Weniger günstig lautet die Prophezeiung, die dem Herzog von Burgund zu Teil wird. Die „Hand von oben, die seinem Wachstum schleunig Halt gebietet“ deutet auf den Tod seines Sohnes hin, Karls des Kühnen, der 1477 in der Schlacht bei Nancy gegen die von ihm bekämpften Schweizer fiel. Und „die Jungfrau, in welcher sein Haus glänzend fortlebt“, ist Karls des Kühnen Tochter Maria, die sich mit Maximilian von Oestreich vermählte. Der Sohn der beiden, Philipp der Schöne, heiratete Johanna, die Tochter Ferdinands und Isabellas von Kastilien, aus welcher Ehe Kaiser Karl V. entspross, in dessen Reich die Sonne nicht unterging. Johanna verkündet somit das Fortblühen der burgundischen Dynastie im Haus Habsburg und die Herrschaft des letzteren über die Länder jenseits des Atlantischen Ozeans.

Diesen hohen Offenbarungen gegenüber ist König Karl VII. von inniger Dankbarkeit bewegt. Er zieht sein Schwert und erhebt Johanna in den Adelsstand. Wenig vertraut mit der vollen Bedeutung dieses Aktes, nimmt sie das Geschenk der Standeserhöhung ruhig entgegen. Als jedoch Dunois und La Hire mit ihrer Bewerbung hervortreten, weist sie diese Anträge entschieden zurück. Indessen tut sie es mit einer gewissen Heftigkeit, die ihren inneren Kampf verrät. Man sieht, sie ist erzürnt, dass es ihr nicht hat gelingen wollen, die Anwesenden von der Göttlichkeit ihrer Sendung zu überzeugen. Außerdem ist ihr Charakter nicht frei von einer gewissen Arroganz. Schon dem Montgomery gegenüber hat sie sich mit jenen „körperlosen Geistern, die nicht frein“ verglichen. Auch jetzt ist sie unwillig, dass man in ihr nichts als eine Frau erblickt. Mit Recht fangen wir daher an, für sie zu fürchten. Denn, „wenn der Geist, dessen geheiligtes Gefäß sie ist, nur einen Augenblick von ihr weicht, dann wird auch das Weib erwachen und die beleidigte Natur sich furchtbar an ihr rächen“. Auch sie selbst fürchtet für sich und ihre Sendung, denn noch hat sie ihr Werk nicht ganz vollendet. Sie sehnt sich daher nach dem Getöse des Kampfes und der Erfüllung ihres Schicksals.

6.–8. Szene

Ihr Wunsch wird ihr erfüllt. Der Feind hat sich gesammelt. Bei Patay sind neue Lorbeeren zu erwerben. Talbot wird verwundet und stirbt wie er als Atheist gelebt hat. Von ihm bleibt nichts weiter übrig als eine handvoll leichten Staubs. Die Franzosen dringen siegreich vor, aber die Jungfrau fehlt. Wo ist sie? Dies fragen sich auch die französischen Kampfgenossen.

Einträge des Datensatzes

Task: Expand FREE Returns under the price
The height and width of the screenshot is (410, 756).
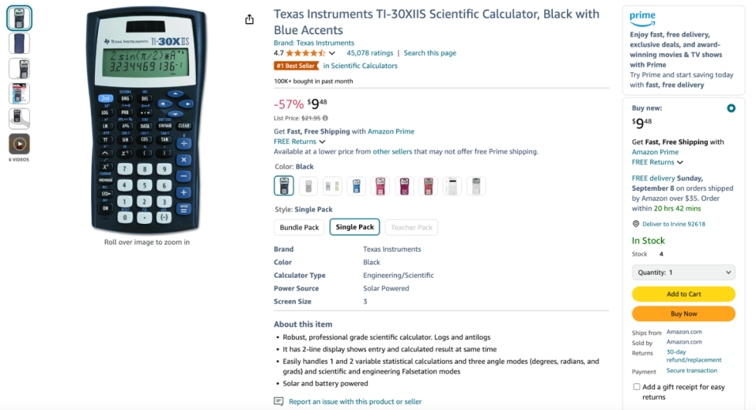Action: [x=300, y=141]
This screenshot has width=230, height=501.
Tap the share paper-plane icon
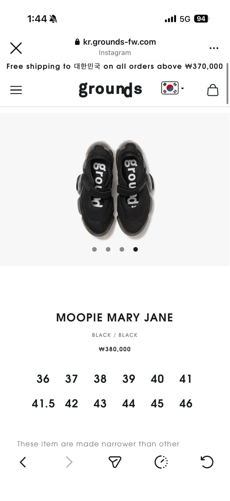click(115, 462)
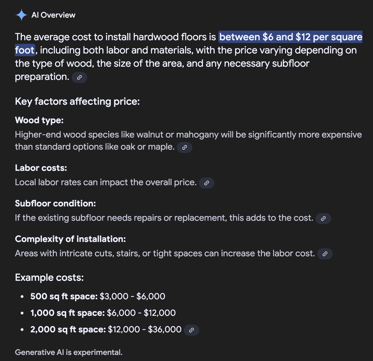
Task: Click the link icon after "overall price."
Action: 207,183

▶ **Aufgaben bearbeiten**
1. Gib aus dem Textauszug den Abschnitt, der bei „6.–8. Szene“ beginnt und bei „die französischen Kampfgenossen.“ endet, wortgetreu aus.
2. Liste sämtliche Wendungen auf, die im Textauszug in Anführungszeichen stehen.

▶ **Bearbeitete Aufgaben**
1.
6.–8. Szene

Ihr Wunsch wird ihr erfüllt. Der Feind hat sich gesammelt. Bei Patay sind neue Lorbeeren zu erwerben. Talbot wird verwundet und stirbt wie er als Atheist gelebt hat. Von ihm bleibt nichts weiter übrig als eine handvoll leichten Staubs. Die Franzosen dringen siegreich vor, aber die Jungfrau fehlt. Wo ist sie? Dies fragen sich auch die französischen Kampfgenossen.

2.
- „Hand von oben, die seinem Wachstum schleunig Halt gebietet“
- „die Jungfrau, in welcher sein Haus glänzend fortlebt“
- „körperlosen Geistern, die nicht frein“
- „wenn der Geist, dessen geheiligtes Gefäß sie ist, nur einen Augenblick von ihr weicht, dann wird auch das Weib erwachen und die beleidigte Natur sich furchtbar an ihr rächen“